Every line holding "computer" should be copied from the records below.

======== Working data

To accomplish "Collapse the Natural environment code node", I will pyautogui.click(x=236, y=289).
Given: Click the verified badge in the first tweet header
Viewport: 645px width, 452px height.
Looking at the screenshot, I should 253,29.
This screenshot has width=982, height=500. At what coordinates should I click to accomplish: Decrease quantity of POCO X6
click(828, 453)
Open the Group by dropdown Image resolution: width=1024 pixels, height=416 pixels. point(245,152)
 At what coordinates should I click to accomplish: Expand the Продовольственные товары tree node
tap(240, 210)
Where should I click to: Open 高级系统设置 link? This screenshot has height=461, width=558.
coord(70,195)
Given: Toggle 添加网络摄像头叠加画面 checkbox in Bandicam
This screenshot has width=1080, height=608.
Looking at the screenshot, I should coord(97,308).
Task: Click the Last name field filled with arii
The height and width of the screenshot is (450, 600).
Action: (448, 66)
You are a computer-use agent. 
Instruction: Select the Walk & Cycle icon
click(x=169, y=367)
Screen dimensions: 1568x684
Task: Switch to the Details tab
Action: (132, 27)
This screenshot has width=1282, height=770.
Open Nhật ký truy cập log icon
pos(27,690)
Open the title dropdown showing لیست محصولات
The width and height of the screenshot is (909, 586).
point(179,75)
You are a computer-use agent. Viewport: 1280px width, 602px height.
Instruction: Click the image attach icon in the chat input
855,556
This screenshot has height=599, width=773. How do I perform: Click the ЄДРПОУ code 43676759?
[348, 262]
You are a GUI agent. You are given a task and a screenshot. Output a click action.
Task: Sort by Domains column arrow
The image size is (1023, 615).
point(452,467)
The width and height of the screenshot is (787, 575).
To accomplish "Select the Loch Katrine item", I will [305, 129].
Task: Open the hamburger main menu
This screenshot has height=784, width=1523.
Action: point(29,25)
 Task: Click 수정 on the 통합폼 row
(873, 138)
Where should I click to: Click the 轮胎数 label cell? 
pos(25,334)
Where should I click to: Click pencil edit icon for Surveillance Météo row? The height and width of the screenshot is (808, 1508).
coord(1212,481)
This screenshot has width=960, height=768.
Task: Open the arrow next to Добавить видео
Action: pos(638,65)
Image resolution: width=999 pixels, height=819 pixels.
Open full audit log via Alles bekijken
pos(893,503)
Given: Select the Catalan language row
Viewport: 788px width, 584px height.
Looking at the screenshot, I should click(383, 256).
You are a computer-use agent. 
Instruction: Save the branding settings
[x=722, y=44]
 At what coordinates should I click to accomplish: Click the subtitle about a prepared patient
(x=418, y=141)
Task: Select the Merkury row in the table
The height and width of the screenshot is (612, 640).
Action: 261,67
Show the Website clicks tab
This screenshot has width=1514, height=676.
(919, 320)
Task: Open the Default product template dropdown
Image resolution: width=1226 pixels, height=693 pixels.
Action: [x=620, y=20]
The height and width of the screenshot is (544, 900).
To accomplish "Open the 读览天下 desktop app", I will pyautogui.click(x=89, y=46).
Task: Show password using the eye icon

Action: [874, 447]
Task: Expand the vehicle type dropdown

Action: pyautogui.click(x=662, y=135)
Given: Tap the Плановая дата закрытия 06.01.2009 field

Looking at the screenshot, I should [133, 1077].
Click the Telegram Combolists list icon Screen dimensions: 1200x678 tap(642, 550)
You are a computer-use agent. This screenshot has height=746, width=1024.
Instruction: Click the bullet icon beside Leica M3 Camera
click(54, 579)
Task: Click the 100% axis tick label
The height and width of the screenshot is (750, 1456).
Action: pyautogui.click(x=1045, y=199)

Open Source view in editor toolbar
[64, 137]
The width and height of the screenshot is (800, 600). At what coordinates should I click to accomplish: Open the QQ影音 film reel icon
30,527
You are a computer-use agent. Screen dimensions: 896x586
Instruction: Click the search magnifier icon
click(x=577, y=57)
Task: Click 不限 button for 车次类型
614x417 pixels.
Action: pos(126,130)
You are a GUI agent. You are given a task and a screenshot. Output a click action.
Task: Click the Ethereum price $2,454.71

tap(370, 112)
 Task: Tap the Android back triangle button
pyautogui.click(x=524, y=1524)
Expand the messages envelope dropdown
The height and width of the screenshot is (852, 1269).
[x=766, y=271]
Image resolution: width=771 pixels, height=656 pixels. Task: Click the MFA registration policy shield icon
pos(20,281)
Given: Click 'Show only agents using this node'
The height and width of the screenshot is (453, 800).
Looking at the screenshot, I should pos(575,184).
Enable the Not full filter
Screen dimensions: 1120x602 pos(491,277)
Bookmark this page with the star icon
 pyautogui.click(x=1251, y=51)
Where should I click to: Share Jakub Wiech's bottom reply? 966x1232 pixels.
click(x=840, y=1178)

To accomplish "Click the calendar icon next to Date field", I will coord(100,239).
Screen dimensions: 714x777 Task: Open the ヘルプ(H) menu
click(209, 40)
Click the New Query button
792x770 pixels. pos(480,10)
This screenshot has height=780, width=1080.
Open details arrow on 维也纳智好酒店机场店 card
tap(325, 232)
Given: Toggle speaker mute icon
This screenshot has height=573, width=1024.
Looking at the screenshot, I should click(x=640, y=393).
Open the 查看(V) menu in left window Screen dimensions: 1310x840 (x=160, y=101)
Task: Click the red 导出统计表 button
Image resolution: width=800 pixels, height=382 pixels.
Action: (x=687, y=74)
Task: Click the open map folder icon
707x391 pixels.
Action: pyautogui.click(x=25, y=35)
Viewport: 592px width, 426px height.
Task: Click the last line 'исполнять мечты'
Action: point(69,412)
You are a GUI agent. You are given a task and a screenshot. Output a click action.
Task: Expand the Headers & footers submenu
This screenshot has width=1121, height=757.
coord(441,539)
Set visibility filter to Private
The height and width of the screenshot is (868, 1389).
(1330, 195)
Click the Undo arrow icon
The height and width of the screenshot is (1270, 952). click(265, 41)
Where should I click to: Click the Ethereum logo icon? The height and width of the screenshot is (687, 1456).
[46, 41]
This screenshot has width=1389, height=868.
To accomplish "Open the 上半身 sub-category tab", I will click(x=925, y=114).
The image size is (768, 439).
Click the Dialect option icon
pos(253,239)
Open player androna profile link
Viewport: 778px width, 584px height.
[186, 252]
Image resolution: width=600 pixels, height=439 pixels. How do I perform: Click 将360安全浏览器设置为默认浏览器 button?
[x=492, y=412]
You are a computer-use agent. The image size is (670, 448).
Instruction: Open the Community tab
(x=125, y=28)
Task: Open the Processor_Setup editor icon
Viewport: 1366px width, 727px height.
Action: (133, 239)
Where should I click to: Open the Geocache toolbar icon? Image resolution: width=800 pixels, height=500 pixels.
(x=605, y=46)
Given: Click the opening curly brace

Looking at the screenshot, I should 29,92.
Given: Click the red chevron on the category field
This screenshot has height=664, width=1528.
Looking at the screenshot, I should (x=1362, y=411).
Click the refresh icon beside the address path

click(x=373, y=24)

================

Result
You are a computer-use agent. 
You are a computer-use agent. Viewport: 1280px width, 602px height.
You are a computer-use agent. 
You are a computer-use agent. This screenshot has height=746, width=1024.
You are a computer-use agent. Screen dimensions: 896x586
You are a computer-use agent. The image size is (670, 448).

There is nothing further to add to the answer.